> **Try it**: Report how many lines in the entries below hold the word "right". Your answer is that number alone.

> **Records for this exercise**:
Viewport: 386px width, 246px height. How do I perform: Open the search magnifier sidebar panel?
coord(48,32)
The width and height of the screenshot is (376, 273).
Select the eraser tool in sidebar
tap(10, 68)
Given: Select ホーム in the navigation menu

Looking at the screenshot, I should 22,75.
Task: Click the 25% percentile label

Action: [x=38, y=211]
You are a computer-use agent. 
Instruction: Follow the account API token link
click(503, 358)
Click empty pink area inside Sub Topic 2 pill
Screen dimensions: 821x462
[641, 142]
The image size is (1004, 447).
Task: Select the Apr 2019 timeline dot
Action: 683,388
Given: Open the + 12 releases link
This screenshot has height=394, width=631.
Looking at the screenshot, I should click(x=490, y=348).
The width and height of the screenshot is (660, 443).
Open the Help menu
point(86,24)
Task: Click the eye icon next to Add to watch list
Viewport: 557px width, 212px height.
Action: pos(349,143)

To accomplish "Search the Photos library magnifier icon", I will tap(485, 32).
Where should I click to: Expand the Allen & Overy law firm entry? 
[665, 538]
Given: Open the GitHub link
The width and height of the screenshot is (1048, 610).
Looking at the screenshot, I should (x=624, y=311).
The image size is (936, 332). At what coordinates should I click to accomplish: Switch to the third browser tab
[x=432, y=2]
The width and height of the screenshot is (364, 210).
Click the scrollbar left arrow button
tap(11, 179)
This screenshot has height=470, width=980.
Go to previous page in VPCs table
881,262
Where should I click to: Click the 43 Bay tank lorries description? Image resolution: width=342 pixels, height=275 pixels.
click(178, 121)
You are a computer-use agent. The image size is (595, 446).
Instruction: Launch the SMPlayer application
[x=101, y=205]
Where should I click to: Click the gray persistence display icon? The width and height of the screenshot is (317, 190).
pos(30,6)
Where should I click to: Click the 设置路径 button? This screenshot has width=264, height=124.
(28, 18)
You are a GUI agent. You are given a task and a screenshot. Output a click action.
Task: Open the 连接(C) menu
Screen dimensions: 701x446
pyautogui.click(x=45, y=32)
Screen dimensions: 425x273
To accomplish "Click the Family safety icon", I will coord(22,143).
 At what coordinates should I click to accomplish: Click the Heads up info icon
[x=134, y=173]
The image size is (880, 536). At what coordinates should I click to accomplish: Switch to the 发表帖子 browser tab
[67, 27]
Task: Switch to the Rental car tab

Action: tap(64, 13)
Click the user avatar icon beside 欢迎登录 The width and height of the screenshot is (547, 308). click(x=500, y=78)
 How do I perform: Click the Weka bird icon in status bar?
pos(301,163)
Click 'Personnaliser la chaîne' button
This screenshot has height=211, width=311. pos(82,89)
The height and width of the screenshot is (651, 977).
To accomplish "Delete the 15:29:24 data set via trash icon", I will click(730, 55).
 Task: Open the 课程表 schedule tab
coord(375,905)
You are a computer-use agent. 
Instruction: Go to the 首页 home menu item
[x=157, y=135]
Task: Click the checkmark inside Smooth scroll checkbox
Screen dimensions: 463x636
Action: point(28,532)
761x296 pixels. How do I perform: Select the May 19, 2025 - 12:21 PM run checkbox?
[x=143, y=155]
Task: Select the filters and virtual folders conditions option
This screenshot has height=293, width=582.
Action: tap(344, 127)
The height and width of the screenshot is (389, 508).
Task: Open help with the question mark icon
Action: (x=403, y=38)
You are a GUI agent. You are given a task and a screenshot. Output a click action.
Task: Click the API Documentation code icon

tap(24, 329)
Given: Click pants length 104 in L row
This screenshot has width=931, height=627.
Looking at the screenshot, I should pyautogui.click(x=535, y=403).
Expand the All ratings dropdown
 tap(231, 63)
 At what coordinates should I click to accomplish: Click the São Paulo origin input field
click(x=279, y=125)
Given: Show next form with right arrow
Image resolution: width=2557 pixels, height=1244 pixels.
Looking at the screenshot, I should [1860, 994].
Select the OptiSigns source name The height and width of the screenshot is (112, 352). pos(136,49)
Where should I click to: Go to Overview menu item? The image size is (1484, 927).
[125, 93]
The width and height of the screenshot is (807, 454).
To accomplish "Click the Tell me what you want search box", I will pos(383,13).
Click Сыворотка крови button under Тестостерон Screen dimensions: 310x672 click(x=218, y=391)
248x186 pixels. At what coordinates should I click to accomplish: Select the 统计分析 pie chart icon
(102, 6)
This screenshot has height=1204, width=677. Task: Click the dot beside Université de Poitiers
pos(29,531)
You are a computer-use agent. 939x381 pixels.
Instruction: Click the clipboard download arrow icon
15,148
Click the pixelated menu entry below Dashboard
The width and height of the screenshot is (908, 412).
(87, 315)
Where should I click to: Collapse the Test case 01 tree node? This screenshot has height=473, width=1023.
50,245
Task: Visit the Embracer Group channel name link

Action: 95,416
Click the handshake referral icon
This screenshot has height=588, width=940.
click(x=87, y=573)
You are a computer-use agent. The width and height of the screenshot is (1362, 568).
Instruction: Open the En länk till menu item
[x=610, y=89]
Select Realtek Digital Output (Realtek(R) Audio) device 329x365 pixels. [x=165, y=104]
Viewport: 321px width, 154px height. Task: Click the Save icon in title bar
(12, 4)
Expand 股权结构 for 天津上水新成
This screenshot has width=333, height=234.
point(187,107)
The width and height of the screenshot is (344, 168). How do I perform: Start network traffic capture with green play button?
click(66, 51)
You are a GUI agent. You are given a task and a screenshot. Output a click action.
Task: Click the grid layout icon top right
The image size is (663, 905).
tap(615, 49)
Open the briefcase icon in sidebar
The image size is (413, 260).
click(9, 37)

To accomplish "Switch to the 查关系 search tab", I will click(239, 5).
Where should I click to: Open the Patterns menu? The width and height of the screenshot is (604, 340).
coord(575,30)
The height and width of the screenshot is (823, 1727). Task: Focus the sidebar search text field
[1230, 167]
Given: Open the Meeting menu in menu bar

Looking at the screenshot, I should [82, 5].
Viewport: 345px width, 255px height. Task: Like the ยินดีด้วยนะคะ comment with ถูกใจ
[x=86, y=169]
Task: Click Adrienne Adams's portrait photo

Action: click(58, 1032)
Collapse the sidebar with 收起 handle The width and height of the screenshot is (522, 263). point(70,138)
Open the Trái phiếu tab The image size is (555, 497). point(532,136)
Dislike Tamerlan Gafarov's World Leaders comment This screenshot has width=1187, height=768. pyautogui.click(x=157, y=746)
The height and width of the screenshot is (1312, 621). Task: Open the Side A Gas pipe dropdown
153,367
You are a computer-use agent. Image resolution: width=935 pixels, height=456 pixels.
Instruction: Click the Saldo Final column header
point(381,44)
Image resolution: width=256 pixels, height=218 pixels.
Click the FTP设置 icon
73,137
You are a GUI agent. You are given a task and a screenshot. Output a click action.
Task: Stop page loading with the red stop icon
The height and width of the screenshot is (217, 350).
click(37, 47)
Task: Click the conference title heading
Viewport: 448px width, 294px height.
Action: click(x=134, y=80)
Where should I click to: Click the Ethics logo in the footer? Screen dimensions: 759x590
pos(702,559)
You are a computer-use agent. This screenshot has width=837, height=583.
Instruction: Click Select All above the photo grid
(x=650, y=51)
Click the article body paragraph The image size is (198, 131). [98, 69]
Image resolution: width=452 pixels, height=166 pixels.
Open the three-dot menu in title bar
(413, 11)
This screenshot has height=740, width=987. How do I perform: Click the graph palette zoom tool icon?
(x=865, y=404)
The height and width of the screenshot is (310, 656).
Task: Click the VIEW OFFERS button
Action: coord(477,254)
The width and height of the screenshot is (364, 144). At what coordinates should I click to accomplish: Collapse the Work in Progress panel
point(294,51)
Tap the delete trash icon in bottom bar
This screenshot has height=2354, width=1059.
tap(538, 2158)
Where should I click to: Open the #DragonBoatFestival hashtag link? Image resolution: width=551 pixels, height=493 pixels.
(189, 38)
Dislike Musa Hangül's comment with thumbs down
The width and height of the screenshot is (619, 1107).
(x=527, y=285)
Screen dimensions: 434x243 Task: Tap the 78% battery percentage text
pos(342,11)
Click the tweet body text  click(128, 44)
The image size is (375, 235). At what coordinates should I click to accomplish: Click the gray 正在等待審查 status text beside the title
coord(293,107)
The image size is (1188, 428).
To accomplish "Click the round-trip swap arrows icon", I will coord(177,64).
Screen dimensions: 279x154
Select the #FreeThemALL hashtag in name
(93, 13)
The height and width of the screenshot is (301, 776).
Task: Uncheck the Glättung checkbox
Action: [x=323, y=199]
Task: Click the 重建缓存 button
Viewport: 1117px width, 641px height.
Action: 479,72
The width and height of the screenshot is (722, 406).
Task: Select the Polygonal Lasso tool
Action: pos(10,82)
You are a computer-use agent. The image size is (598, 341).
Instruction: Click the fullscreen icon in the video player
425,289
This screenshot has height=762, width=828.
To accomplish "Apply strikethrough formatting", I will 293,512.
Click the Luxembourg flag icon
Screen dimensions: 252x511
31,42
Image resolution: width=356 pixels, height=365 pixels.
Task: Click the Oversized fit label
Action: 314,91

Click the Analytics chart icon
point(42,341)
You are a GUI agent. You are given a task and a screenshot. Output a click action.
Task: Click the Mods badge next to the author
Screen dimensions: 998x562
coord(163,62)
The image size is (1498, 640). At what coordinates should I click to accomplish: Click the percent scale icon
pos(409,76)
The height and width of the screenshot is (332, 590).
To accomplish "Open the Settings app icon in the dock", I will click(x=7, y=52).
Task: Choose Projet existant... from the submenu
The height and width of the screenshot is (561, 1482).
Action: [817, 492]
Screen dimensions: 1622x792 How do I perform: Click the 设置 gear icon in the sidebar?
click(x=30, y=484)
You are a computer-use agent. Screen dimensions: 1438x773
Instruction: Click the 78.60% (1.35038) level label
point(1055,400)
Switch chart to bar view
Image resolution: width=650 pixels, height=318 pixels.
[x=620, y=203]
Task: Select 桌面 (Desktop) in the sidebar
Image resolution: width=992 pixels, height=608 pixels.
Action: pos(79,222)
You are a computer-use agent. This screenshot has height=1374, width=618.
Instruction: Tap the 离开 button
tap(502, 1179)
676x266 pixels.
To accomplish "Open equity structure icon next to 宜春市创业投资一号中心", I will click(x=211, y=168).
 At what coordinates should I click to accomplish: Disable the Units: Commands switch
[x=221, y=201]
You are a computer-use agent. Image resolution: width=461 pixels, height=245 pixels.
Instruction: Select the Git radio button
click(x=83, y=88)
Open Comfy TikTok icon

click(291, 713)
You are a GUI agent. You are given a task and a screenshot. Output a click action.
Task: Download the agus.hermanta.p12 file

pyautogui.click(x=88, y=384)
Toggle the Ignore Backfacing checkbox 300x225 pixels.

> **Exercise output**: 2